What rule could Bob have come up with?

The answer

Bob worries the coin may be biased to land on heads more often than tails. The trick Bob comes up with is a way to turn a biased coin into having fair tosses.

The technique is referred to as the von Neumann procedure, and it works as follows:

1. Spin the coin twice.

2. If the two results are different, use the first spin (HT becomes “heads”, and TH becomes “tails”).

3. If the two results are the same (HH or TT), then discard the trial and go back to step one.

In other words, Bob has redefined the payout rule to ensure the odds are fair to both parties.

Why does the von Neumann procedure works? The procedure takes advantage that HT and TH are symmetrical outcomes and will thus have equal probability.

To see this, suppose the outcome heads occurs with probability 0.6 and tails with probability 0.4. Then we can directly calculate the probability of the pairs as:

–HT occurs (0.6)(0.4) = 0.24
–TH occurs (0.6)(0.4) = 0.24

These events are equally likely, and hence both players have an even chance of winning the game.

The von Neumann procedure takes advantage that each coin flip is an independent event, and so both mixed pairs of tosses will have equal chances.

Appendix: spinning vs tossing

Observant readers may have noticed the game is about coin spinning rather than coin tossing.

Why the distinction? It’s a small bit of trivia that coin tossing is not easily biased:

“The law of conservation of angular momentum tells us that
once the coin is in the air, it spins at a nearly constant rate
(slowing down very slightly due to air resistance). At any rate
of spin, it spends half the time with heads facing up and half the
time with heads facing down, so when it lands, the two sides
are equally likely (with minor corrections due to the nonzero
thickness of the edge of the coin)”

via Teacher’s Corner: You Can Load a Die, But You Can’t Bias a Coin

The theory is only slightly modified in real-life. In practice, there is still a small bias towards one side of a coin.

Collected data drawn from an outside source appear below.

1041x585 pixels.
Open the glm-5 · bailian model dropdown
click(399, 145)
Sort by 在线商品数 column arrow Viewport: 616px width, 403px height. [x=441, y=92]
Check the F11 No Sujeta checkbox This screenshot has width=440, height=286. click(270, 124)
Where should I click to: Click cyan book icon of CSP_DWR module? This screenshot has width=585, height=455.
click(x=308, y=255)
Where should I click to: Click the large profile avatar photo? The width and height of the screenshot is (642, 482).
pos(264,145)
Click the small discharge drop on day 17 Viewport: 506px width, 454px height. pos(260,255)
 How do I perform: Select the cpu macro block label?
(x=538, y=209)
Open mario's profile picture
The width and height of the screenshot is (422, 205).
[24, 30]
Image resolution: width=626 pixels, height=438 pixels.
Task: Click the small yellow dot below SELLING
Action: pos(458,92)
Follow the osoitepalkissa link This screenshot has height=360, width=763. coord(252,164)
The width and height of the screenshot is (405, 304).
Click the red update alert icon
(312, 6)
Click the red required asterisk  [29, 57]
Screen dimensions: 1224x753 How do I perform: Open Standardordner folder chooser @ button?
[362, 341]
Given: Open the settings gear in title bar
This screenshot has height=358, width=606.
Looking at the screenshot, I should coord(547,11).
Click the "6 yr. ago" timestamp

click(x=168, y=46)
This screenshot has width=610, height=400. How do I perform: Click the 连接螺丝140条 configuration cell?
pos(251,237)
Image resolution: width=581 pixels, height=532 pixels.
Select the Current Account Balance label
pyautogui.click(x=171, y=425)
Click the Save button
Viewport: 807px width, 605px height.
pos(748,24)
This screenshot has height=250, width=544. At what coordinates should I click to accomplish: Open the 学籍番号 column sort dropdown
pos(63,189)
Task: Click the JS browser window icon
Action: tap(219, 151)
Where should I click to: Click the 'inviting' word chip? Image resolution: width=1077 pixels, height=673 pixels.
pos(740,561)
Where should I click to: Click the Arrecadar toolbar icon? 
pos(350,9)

I will refer you to this article which summarizes the results from an academic paper that points out coin flipping is almost always slightly biased.

A few of the results are:

If the coin is tossed and caught, it has about a 51% chance of landing on the same face it was launched. (If it starts out as heads, there’s a 51% chance it will end as heads)…

If the coin is spun, rather than tossed, it can have a much-larger-than-50% chance of ending with the heavier side down. Spun coins can exhibit “huge bias” (some spun coins will fall tails-up 80% of the time)…

A coin will land on its edge around 1 in 6000 throws, creating a flipistic singularity.

The lesson is that coin flips are better than coins being spun.

But a coin flip will still exhibit some bias, so to be fair, it may be best to use the von Neumann procedure or another choice mechanism (like a computer random number generator).